> [EXERCISE GOAL]:
Reproduce every record below, character by character.

[Saved entries]
━━━━━━━━━━━━━━━━━━━━━━━━━━━━━━

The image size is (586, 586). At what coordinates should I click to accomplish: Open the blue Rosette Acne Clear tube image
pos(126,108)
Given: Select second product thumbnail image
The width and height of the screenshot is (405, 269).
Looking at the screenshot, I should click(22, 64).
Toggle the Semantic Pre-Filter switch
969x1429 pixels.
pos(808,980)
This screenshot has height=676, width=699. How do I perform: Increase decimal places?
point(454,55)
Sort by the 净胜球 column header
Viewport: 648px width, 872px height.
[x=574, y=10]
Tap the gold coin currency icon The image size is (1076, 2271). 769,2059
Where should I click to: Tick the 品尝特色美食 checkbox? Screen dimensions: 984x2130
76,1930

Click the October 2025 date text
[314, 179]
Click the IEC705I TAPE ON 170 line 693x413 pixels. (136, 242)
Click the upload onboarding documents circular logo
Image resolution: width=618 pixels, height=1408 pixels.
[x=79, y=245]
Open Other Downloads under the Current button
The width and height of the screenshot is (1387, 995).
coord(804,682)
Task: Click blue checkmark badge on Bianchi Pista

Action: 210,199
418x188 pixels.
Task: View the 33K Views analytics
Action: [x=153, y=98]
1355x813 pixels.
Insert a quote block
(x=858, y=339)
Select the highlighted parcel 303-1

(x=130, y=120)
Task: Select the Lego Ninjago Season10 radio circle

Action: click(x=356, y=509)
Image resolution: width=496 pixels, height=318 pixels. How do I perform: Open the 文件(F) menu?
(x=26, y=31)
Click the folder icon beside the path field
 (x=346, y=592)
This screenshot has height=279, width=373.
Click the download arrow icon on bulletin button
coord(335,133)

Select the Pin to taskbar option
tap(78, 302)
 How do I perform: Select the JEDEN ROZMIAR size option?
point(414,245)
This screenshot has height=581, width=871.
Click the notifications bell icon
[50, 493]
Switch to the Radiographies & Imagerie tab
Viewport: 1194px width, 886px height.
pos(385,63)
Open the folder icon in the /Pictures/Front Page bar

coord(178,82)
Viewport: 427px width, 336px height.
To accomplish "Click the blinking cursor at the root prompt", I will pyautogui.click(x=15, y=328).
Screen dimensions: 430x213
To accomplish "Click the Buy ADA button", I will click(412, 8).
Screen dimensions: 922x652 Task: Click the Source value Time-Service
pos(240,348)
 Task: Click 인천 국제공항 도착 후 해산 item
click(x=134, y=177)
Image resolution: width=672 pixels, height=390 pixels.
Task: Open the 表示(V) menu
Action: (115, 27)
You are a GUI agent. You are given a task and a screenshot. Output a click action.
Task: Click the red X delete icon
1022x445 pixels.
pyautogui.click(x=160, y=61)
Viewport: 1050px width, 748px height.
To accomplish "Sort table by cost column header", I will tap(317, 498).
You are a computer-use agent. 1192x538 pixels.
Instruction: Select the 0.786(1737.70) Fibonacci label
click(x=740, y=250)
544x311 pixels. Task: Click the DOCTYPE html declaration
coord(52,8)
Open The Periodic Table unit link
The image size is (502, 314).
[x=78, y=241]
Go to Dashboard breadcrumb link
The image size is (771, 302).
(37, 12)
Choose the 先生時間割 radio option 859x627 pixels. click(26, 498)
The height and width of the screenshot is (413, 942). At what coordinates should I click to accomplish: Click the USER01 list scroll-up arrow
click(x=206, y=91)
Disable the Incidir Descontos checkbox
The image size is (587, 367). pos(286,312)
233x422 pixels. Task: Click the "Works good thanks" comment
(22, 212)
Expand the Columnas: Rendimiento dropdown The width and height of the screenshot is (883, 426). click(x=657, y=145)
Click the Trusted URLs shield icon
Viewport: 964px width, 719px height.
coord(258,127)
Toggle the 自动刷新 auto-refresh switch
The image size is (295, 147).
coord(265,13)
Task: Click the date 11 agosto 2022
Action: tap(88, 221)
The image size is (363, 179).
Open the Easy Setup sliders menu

━━━━━━━━━━━━━━━━━━━━━━━━━━━━━━

> [ANSWER]:
The image size is (586, 586). At what coordinates should I click to accomplish: Open the blue Rosette Acne Clear tube image
pos(126,108)
Given: Select second product thumbnail image
The width and height of the screenshot is (405, 269).
Looking at the screenshot, I should click(22, 64).
Toggle the Semantic Pre-Filter switch
969x1429 pixels.
pos(808,980)
This screenshot has height=676, width=699. How do I perform: Increase decimal places?
point(454,55)
Sort by the 净胜球 column header
Viewport: 648px width, 872px height.
[x=574, y=10]
Tap the gold coin currency icon The image size is (1076, 2271). 769,2059
Where should I click to: Tick the 品尝特色美食 checkbox? Screen dimensions: 984x2130
76,1930

Click the October 2025 date text
[314, 179]
Click the IEC705I TAPE ON 170 line 693x413 pixels. (136, 242)
Click the upload onboarding documents circular logo
Image resolution: width=618 pixels, height=1408 pixels.
[x=79, y=245]
Open Other Downloads under the Current button
The width and height of the screenshot is (1387, 995).
coord(804,682)
Task: Click blue checkmark badge on Bianchi Pista

Action: 210,199
418x188 pixels.
Task: View the 33K Views analytics
Action: [x=153, y=98]
1355x813 pixels.
Insert a quote block
(x=858, y=339)
Select the highlighted parcel 303-1

(x=130, y=120)
Task: Select the Lego Ninjago Season10 radio circle

Action: click(x=356, y=509)
Image resolution: width=496 pixels, height=318 pixels. How do I perform: Open the 文件(F) menu?
(x=26, y=31)
Click the folder icon beside the path field
 (x=346, y=592)
This screenshot has height=279, width=373.
Click the download arrow icon on bulletin button
coord(335,133)

Select the Pin to taskbar option
tap(78, 302)
 How do I perform: Select the JEDEN ROZMIAR size option?
point(414,245)
This screenshot has height=581, width=871.
Click the notifications bell icon
[50, 493]
Switch to the Radiographies & Imagerie tab
Viewport: 1194px width, 886px height.
pos(385,63)
Open the folder icon in the /Pictures/Front Page bar

coord(178,82)
Viewport: 427px width, 336px height.
To accomplish "Click the blinking cursor at the root prompt", I will pyautogui.click(x=15, y=328).
Screen dimensions: 430x213
To accomplish "Click the Buy ADA button", I will click(412, 8).
Screen dimensions: 922x652 Task: Click the Source value Time-Service
pos(240,348)
 Task: Click 인천 국제공항 도착 후 해산 item
click(x=134, y=177)
Image resolution: width=672 pixels, height=390 pixels.
Task: Open the 表示(V) menu
Action: (115, 27)
You are a GUI agent. You are given a task and a screenshot. Output a click action.
Task: Click the red X delete icon
1022x445 pixels.
pyautogui.click(x=160, y=61)
Viewport: 1050px width, 748px height.
To accomplish "Sort table by cost column header", I will tap(317, 498).
You are a computer-use agent. 1192x538 pixels.
Instruction: Select the 0.786(1737.70) Fibonacci label
click(x=740, y=250)
544x311 pixels. Task: Click the DOCTYPE html declaration
coord(52,8)
Open The Periodic Table unit link
The image size is (502, 314).
[x=78, y=241]
Go to Dashboard breadcrumb link
The image size is (771, 302).
(37, 12)
Choose the 先生時間割 radio option 859x627 pixels. click(26, 498)
The height and width of the screenshot is (413, 942). At what coordinates should I click to accomplish: Click the USER01 list scroll-up arrow
click(x=206, y=91)
Disable the Incidir Descontos checkbox
The image size is (587, 367). pos(286,312)
233x422 pixels. Task: Click the "Works good thanks" comment
(22, 212)
Expand the Columnas: Rendimiento dropdown The width and height of the screenshot is (883, 426). click(x=657, y=145)
Click the Trusted URLs shield icon
Viewport: 964px width, 719px height.
coord(258,127)
Toggle the 自动刷新 auto-refresh switch
The image size is (295, 147).
coord(265,13)
Task: Click the date 11 agosto 2022
Action: tap(88, 221)
The image size is (363, 179).
Open the Easy Setup sliders menu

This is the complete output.